If the stored procedure returns, all operations for that call are complete.

Up vote 2 down vote favorite share g+ share fb share tw.

I have got a stored procedure in SQL Server 2008 and it does quite a fair amount of inserting / deleting / updating operations. Now I am wondering if there would be any way that I might be able to detect whether or not a stored procedure has completed ALL Inserting / Deleting / Updating operations. Also, I understand that there can be a returned value from a stored procedure, which in this case here can be a statusCode (0/1).

But through some of my experiments, I found that the statusCode always would get returned immediately once the execution of the stored procedure was finished, while in the mean time, inserting / deleting / updating was actually still running. So what should I do here to see the statusCode only get returned when inserting / deleting / updating operations have all been completed? Thanks.

Code Structure: BEGIN DECLARE @statusCode SET @statusCode = 0 -- Loop through all tables in a given database -- using cursor -- do Insert / Update/ Delete operations SET @statusCode = 1 SELECT @statusCode END sql-server tsql stored-procedures return-value link|improve this question edited Jun 27 '11 at 9:27 asked Jun 27 '11 at 8:53woodykiddy5721112 83% accept rate.

It is considered polite to accept answers to your questions. To a large extent, you have neglected to do so. You may want to go back and accept answers to your previous questions.

This may motivate further help from other StackOverflow users. – Rodrigo Jun 27 '11 at 9:35 @Rodrigo Thanks for the reminder. Yeah I have marked the answer for this post and will review previous posts and mark those that haven't been marked yet.

– woodykiddy Jun 27 '11 at 9:41.

If the stored procedure returns, all operations for that call are complete. You have not seen operations continuing after a stored procedure finishes unless another connection is making changes too.

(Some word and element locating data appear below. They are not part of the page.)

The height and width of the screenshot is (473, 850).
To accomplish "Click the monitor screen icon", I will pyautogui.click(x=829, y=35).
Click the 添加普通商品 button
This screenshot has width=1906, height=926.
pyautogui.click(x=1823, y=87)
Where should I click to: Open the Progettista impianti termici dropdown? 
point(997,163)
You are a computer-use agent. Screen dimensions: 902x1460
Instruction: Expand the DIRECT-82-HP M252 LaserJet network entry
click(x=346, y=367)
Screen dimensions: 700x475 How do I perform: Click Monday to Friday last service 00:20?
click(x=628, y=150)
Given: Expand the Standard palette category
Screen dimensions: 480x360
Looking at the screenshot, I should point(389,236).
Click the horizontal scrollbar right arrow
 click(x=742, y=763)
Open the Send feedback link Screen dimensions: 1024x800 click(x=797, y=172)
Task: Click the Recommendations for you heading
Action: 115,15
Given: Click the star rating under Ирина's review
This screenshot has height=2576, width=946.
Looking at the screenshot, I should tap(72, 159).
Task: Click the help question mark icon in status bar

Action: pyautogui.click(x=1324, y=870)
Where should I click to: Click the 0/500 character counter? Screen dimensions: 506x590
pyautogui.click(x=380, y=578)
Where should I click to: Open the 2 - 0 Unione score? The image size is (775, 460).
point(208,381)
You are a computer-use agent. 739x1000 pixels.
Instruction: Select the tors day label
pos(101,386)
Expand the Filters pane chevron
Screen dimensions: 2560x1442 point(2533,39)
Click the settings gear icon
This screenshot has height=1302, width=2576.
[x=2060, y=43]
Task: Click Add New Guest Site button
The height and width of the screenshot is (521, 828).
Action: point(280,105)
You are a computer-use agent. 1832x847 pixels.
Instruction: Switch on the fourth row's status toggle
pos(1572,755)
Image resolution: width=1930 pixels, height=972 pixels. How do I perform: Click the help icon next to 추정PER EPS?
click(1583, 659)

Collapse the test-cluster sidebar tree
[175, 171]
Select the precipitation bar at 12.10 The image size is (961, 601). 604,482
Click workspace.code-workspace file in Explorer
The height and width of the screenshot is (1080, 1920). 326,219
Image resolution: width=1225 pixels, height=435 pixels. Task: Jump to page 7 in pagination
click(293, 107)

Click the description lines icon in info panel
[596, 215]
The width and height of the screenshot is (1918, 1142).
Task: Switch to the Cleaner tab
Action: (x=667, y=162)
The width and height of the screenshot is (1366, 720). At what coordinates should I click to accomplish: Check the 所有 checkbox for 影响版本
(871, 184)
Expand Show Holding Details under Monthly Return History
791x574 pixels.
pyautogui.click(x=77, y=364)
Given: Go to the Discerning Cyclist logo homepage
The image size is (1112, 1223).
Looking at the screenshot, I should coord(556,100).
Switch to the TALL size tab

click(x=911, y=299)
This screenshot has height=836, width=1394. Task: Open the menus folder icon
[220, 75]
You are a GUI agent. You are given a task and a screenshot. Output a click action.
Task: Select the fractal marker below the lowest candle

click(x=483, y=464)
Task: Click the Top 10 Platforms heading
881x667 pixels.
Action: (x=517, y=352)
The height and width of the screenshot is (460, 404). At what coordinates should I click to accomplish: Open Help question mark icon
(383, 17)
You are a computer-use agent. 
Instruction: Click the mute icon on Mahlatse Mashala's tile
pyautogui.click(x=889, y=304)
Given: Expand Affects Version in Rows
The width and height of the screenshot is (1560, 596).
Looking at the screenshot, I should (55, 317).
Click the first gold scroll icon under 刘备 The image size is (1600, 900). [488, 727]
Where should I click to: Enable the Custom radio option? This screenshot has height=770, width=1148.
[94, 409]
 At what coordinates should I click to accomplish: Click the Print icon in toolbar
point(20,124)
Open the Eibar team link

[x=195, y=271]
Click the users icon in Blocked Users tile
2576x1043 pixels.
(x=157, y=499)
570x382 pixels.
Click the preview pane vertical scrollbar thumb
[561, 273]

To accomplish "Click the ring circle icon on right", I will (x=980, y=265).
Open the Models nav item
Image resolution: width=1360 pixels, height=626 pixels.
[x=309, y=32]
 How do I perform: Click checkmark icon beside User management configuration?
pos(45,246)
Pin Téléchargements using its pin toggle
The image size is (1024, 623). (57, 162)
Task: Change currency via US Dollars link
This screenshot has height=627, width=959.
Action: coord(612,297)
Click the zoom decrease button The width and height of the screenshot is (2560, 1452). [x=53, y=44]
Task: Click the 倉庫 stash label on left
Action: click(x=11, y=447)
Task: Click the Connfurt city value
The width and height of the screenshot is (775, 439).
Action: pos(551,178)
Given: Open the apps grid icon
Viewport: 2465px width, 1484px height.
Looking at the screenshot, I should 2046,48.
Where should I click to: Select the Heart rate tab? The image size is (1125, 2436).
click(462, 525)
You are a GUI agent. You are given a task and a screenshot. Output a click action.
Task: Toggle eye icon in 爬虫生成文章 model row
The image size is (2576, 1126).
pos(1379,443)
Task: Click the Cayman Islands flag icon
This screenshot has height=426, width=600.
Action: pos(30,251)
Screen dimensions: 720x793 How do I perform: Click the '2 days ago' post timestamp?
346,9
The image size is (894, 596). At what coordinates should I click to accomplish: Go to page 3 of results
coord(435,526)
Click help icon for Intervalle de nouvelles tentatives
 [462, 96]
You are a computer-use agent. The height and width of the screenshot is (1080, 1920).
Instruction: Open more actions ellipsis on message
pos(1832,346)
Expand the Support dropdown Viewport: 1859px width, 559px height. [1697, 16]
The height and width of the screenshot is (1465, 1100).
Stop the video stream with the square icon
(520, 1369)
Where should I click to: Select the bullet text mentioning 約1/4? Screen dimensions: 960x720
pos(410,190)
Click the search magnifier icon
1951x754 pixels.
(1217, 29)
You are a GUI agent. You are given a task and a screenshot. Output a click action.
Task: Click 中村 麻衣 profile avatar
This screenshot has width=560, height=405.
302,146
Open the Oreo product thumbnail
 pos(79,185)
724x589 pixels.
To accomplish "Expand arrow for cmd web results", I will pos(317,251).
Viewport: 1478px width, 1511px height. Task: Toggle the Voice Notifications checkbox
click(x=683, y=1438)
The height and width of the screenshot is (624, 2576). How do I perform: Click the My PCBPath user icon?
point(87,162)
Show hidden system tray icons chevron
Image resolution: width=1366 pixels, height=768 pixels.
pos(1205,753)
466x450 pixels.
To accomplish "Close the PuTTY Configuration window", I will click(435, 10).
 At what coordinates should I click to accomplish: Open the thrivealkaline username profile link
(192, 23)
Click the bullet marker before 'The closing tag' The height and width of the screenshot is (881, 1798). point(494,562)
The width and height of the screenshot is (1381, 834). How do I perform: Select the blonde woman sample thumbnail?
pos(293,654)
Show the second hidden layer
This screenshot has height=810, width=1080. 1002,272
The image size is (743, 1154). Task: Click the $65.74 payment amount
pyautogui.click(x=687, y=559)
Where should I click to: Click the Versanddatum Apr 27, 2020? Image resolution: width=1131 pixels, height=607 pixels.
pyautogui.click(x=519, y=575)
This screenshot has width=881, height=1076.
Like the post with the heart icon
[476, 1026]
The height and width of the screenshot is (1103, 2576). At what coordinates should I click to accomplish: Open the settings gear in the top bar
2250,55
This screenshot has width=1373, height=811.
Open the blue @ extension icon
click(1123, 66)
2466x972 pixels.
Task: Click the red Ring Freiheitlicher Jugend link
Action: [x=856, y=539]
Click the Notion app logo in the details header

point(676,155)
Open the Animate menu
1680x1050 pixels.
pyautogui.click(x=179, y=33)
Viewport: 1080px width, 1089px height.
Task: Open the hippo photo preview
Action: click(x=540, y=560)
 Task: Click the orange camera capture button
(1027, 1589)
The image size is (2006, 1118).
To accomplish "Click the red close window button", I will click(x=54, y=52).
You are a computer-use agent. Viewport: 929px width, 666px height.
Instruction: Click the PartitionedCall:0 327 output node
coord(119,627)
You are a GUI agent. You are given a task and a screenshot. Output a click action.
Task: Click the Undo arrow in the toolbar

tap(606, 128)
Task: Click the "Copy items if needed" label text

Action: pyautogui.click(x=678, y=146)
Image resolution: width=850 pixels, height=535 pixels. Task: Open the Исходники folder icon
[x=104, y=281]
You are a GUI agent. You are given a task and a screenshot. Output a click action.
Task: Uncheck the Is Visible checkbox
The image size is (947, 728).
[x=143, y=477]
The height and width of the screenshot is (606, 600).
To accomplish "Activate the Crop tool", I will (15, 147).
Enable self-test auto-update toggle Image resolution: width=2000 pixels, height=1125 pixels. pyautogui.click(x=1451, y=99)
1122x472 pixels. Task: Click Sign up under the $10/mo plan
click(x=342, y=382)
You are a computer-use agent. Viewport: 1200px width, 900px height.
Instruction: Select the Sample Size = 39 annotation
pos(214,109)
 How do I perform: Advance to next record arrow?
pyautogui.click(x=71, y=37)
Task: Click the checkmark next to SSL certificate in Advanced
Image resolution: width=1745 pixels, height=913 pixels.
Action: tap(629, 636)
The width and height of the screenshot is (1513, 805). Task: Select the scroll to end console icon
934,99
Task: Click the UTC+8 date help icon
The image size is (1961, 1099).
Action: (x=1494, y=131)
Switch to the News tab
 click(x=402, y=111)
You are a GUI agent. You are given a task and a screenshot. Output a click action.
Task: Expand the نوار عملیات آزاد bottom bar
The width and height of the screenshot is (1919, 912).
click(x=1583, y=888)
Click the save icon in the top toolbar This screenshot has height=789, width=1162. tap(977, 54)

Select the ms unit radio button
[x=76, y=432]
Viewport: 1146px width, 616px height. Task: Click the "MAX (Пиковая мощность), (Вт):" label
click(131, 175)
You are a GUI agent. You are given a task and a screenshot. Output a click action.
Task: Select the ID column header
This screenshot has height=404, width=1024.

For one, it would break A in ACID.

Gbn Hmm that's interesting. I ran the stored procedure in SQL server 2008 and actually I'd seen it return the value even before query execution was complete. – woodykiddy Jun 27 '11 at 9:06 @woodykiddy: this is impossible.

It is that simple. – gbn Jun 27 '11 at 9:08 @gbn thanks for the wiki link, and I am reading it. – woodykiddy Jun 27 '11 at 9:09 @gbn I had a look at the code in that stored procedure, and I found the variable set @statusCode=0 at the very beginning of it and set @statusCode=1 select @statusCode at the bottom.

Technically, is it really returning a value? – woodykiddy Jun 27 '11 at 9:17 Yes, a single row, single column recordset. Maybe expand your question with code (don't shorten it toomuch) and explain your symptoms.

Do you have multiple callers to this procedure but only need one to run it at once? – gbn Jun 27 '11 at 9:19.

I cant really gove you an answer,but what I can give you is a way to a solution, that is you have to find the anglde that you relate to or peaks your interest. A good paper is one that people get drawn into because it reaches them ln some way.As for me WW11 to me, I think of the holocaust and the effect it had on the survivors, their families and those who stood by and did nothing until it was too late.